═════ EXERCISE MATERIAL

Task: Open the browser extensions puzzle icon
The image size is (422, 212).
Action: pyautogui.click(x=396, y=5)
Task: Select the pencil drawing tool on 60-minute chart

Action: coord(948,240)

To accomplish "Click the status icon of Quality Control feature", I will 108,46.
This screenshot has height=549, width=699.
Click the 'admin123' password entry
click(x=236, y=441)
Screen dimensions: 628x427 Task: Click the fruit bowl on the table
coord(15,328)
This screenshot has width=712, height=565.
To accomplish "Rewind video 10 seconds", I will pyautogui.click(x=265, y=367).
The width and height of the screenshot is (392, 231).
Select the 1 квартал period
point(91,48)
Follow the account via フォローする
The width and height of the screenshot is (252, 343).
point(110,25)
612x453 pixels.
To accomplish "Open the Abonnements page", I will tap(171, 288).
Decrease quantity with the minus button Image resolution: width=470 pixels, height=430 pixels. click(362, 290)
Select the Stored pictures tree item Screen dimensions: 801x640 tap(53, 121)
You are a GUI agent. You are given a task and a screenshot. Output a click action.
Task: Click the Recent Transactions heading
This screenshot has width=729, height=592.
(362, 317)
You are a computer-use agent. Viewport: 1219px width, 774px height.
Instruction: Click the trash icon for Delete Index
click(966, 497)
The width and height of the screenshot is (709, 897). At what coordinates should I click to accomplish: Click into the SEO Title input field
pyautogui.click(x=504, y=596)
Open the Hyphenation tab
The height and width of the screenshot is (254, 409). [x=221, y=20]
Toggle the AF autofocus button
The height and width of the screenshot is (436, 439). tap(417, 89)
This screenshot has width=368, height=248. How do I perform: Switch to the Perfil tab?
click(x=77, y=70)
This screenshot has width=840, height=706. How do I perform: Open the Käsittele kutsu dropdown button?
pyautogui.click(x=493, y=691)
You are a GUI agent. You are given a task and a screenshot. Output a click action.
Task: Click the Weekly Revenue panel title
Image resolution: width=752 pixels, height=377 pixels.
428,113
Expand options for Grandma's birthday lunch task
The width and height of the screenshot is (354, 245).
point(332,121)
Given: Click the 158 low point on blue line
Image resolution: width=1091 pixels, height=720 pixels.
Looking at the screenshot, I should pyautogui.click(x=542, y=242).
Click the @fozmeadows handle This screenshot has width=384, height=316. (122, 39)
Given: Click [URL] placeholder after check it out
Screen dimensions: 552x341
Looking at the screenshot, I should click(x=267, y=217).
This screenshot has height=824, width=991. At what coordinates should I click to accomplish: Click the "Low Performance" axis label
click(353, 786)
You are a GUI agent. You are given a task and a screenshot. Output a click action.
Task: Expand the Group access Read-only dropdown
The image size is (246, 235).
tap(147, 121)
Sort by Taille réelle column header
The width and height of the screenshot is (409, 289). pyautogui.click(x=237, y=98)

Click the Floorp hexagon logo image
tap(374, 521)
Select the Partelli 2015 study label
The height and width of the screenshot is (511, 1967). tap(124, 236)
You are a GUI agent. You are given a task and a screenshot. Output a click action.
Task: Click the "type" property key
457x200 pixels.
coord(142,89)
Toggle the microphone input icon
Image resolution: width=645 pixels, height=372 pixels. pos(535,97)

══════════

* _TASK REQUIREMENTS_:
Would you print exactly and only the lines of the material above that run from the line with "Decrease quantity with" through the line with "Task: Click the Recent Transactions heading", both included?

* _EXPECTED OUTPUT_:
Decrease quantity with the minus button Image resolution: width=470 pixels, height=430 pixels. click(362, 290)
Select the Stored pictures tree item Screen dimensions: 801x640 tap(53, 121)
You are a GUI agent. You are given a task and a screenshot. Output a click action.
Task: Click the Recent Transactions heading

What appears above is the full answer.